__Data listing__:
-----

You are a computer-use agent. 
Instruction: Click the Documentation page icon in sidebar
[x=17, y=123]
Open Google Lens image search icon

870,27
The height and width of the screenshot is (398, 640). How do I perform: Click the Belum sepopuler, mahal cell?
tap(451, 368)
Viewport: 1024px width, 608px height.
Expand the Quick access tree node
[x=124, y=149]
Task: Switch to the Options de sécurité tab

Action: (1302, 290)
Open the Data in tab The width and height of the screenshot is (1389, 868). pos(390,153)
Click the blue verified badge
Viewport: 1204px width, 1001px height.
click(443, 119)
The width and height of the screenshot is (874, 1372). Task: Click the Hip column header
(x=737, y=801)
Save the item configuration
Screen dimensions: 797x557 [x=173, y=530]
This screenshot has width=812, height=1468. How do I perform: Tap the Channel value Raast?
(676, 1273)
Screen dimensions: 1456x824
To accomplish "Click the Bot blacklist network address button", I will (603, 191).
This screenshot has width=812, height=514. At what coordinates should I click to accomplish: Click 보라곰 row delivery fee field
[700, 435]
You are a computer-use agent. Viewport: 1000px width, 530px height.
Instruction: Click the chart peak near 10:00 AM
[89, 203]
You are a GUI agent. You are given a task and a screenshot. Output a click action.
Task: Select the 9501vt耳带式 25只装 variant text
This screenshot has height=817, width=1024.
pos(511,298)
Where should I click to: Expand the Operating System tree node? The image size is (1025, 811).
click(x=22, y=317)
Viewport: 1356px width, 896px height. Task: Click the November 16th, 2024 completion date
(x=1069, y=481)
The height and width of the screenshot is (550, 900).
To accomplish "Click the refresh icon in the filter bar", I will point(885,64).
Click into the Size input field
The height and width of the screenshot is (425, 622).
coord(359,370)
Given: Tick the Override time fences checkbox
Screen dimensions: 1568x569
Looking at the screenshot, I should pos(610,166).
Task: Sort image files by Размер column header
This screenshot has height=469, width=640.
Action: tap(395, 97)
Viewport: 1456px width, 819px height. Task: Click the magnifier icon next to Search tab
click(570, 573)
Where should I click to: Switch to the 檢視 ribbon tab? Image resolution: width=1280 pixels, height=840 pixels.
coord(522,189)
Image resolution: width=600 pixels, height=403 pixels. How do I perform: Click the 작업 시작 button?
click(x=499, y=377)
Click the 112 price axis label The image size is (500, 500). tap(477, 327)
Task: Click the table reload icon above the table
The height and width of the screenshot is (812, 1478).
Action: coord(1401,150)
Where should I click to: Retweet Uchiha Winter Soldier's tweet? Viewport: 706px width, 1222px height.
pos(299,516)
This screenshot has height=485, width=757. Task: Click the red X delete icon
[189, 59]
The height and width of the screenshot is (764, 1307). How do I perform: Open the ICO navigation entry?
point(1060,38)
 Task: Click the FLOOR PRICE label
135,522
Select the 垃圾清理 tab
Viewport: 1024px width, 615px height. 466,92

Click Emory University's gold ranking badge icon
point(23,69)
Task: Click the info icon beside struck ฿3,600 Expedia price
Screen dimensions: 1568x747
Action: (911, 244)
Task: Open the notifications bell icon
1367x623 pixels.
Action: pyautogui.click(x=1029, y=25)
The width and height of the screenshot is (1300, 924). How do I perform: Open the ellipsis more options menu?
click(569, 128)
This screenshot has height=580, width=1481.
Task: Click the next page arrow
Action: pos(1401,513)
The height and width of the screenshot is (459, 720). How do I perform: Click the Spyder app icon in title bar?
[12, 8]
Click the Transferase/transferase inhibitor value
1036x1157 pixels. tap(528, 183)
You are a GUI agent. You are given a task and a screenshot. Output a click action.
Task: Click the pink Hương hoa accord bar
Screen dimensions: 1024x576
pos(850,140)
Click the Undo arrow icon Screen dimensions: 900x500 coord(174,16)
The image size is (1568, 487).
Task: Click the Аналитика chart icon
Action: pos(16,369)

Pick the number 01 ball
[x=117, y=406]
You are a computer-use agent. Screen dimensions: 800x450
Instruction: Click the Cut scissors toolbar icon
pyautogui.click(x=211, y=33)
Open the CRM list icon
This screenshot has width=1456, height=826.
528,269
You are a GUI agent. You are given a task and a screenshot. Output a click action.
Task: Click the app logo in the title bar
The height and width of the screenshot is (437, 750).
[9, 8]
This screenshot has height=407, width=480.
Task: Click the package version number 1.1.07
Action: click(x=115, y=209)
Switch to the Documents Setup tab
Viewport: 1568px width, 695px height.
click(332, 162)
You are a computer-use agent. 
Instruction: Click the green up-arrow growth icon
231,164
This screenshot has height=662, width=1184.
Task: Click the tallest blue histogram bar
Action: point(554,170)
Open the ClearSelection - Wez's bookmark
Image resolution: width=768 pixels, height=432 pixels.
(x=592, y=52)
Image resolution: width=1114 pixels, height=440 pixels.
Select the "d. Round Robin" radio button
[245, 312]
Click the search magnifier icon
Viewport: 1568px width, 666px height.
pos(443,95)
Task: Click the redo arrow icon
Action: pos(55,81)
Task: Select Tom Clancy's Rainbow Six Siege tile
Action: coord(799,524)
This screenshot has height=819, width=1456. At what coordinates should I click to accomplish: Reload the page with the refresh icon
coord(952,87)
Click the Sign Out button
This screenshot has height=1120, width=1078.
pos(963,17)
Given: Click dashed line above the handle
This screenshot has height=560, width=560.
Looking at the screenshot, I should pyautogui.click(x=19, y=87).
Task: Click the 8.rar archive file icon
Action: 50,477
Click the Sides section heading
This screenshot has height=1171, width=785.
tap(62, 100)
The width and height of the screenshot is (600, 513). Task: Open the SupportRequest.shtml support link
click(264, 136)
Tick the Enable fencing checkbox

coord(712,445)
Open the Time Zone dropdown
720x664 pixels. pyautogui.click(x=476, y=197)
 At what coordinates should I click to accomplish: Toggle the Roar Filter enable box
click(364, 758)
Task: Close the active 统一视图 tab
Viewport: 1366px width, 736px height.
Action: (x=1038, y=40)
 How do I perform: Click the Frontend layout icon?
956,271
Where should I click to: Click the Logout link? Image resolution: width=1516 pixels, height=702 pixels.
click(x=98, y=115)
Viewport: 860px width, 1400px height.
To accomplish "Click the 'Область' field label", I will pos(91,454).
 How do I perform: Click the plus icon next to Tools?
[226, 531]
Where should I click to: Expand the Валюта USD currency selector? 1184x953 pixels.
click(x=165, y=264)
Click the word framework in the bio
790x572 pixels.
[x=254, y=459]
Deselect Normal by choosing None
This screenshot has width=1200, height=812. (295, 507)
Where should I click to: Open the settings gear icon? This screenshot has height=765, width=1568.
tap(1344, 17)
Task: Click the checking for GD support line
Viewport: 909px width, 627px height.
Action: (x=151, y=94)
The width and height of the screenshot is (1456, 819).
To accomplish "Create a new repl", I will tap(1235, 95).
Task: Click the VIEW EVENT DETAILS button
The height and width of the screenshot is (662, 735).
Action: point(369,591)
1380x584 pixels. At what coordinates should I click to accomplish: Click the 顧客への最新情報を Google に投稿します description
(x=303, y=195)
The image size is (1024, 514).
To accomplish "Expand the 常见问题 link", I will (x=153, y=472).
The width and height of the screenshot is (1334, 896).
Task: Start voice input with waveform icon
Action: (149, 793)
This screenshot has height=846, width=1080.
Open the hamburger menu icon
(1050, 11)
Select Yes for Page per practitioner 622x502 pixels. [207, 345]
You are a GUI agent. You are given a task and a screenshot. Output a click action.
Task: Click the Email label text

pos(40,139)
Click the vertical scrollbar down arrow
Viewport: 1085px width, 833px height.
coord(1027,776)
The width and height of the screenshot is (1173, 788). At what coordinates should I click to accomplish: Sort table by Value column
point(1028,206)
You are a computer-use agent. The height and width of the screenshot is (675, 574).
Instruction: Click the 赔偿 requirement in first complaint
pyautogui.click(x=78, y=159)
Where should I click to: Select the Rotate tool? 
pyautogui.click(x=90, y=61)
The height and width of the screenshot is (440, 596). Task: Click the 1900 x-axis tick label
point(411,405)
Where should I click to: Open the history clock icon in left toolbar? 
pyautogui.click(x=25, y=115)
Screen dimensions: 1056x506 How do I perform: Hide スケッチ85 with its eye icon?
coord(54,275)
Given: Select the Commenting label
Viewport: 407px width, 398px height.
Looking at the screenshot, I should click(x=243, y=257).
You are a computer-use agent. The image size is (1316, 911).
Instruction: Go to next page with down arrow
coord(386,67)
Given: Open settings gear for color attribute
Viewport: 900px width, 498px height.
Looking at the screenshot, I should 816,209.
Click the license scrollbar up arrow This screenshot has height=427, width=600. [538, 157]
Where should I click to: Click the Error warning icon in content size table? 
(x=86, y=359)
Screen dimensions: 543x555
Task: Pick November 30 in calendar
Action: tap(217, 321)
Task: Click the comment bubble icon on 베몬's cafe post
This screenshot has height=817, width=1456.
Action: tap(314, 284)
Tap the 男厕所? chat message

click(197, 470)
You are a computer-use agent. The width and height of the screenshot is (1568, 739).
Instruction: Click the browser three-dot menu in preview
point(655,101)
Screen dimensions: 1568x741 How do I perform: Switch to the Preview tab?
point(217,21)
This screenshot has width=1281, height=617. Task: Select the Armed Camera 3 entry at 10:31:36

-----

__Exercise instructions__: Pull out each line from the items above that contains the word "with".

__Exercise response__:
This screenshot has height=819, width=1456. At what coordinates should I click to accomplish: Reload the page with the refresh icon
Task: Start voice input with waveform icon
Screen dimensions: 1056x506 How do I perform: Hide スケッチ85 with its eye icon?
Instruction: Go to next page with down arrow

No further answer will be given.